If you want to experience something different from the beaches and coastal towns of Devon, Dartmoor offers an excellent retreat. It is brilliant for walking and you can see some beautiful natural features like the Haytor Rocks or Becky Falls Ancient Woodland.

Alternatively, Dartmoor also has a host of historical sites and attractions. For example, you can see the Cotehele Tudor House and Gardens, or the historic Buckland Abbey.

Beautiful landscape of Dartmoor

9. The Broads

If you travel to the east coast of England, you can find the fantastic Norfolk Broads. This is a relatively new National Park and was established in 1989. It is also the smallest current National Park, covering an area of just 303 square km.

The Broads are an extensive network of waterways, wetlands, and rivers that span the counties of Norfolk and Suffolk. This area was originally created by the flooding of peat workings, and it has remained a protected area that is rich in birdlife.

The best way to see The Broads is undoubtedly by boat. In this region, there are approximately 7 different rivers including Bure, Thurne, Yare, and Chet. You can also find an amazing maze of canals and smaller waterways. It is a peaceful place and perfect for a relaxing outdoor adventure.
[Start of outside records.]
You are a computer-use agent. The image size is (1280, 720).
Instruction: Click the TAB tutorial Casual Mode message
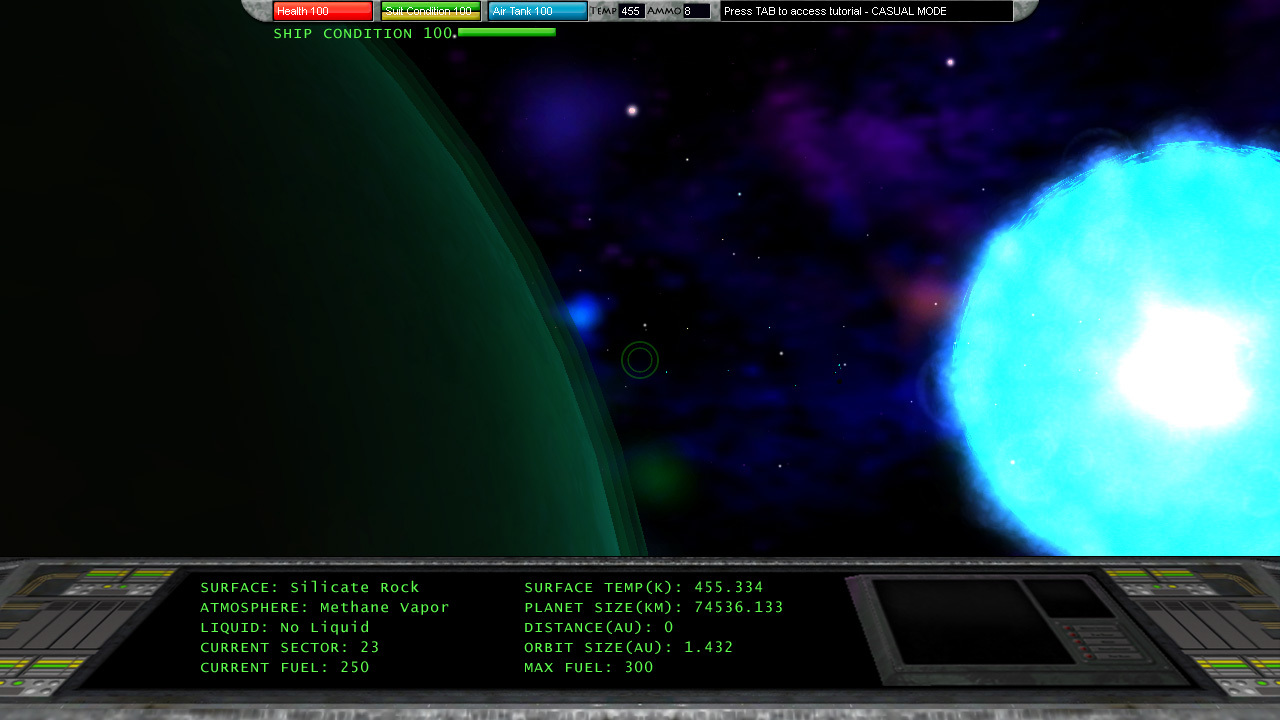pos(865,11)
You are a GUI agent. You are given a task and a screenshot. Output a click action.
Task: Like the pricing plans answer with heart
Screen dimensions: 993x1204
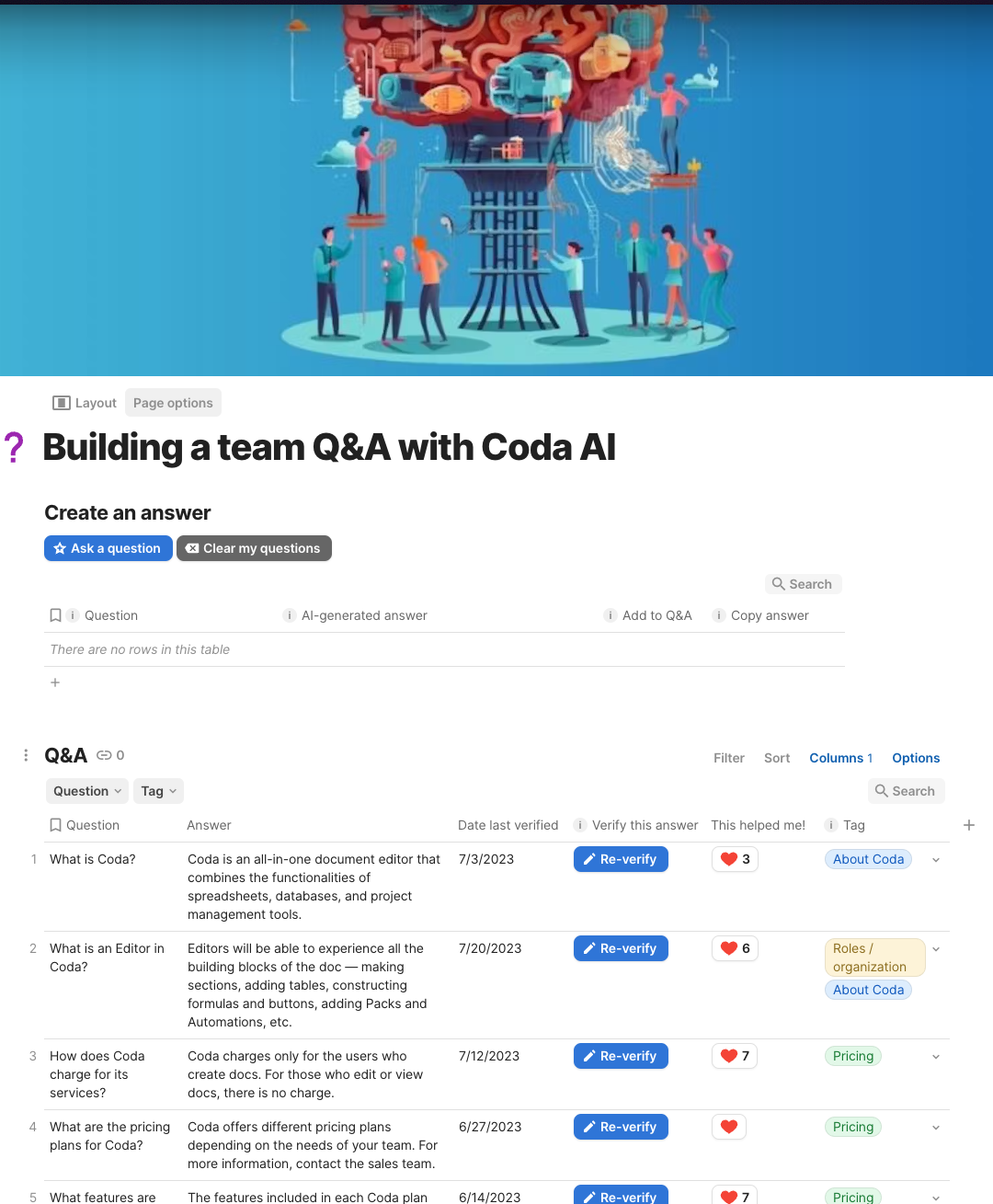click(x=729, y=1127)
Fens and waterways of the Norfolk Broads

10. Pembrokeshire Coast

The last National Park on our list is the Pembrokeshire Coast. This Park lies on the western coast of Wales on St. George’s Channel. It is renowned for its amazing beauty, dramatic coastline, and picture-perfect beaches. The Pembrokeshire National Park was established in 1952 and covers an area of 620 square km.

If you enjoy walking or relaxing on beaches, you can take your pick here! Top examples include Barafundle Bay, Castle Beach in Tenby, Manorbier Beach, and Whitesands Bay.

For walkers, you could perhaps take up the challenge of the Pembrokeshire Coastal Path? This epic coastal walk stretches for 186 miles from St Dogmaels to Amroth.

Epic rugged coastal formations of Pembrokeshire

Immerse Yourself in the Epic National Parks of the UK

As you can see, the UK has some absolutely incredible National Parks. You don’t have to travel to the USA or Europe to see well-maintained and diverse parks – we have them right here on our doorstep!

I have spent many days exploring these parks – particularly the Peak District and Yorkshire Dales. If you love the outdoor, I can vouch that these top 10 National Parks in the UK are places you MUST visit!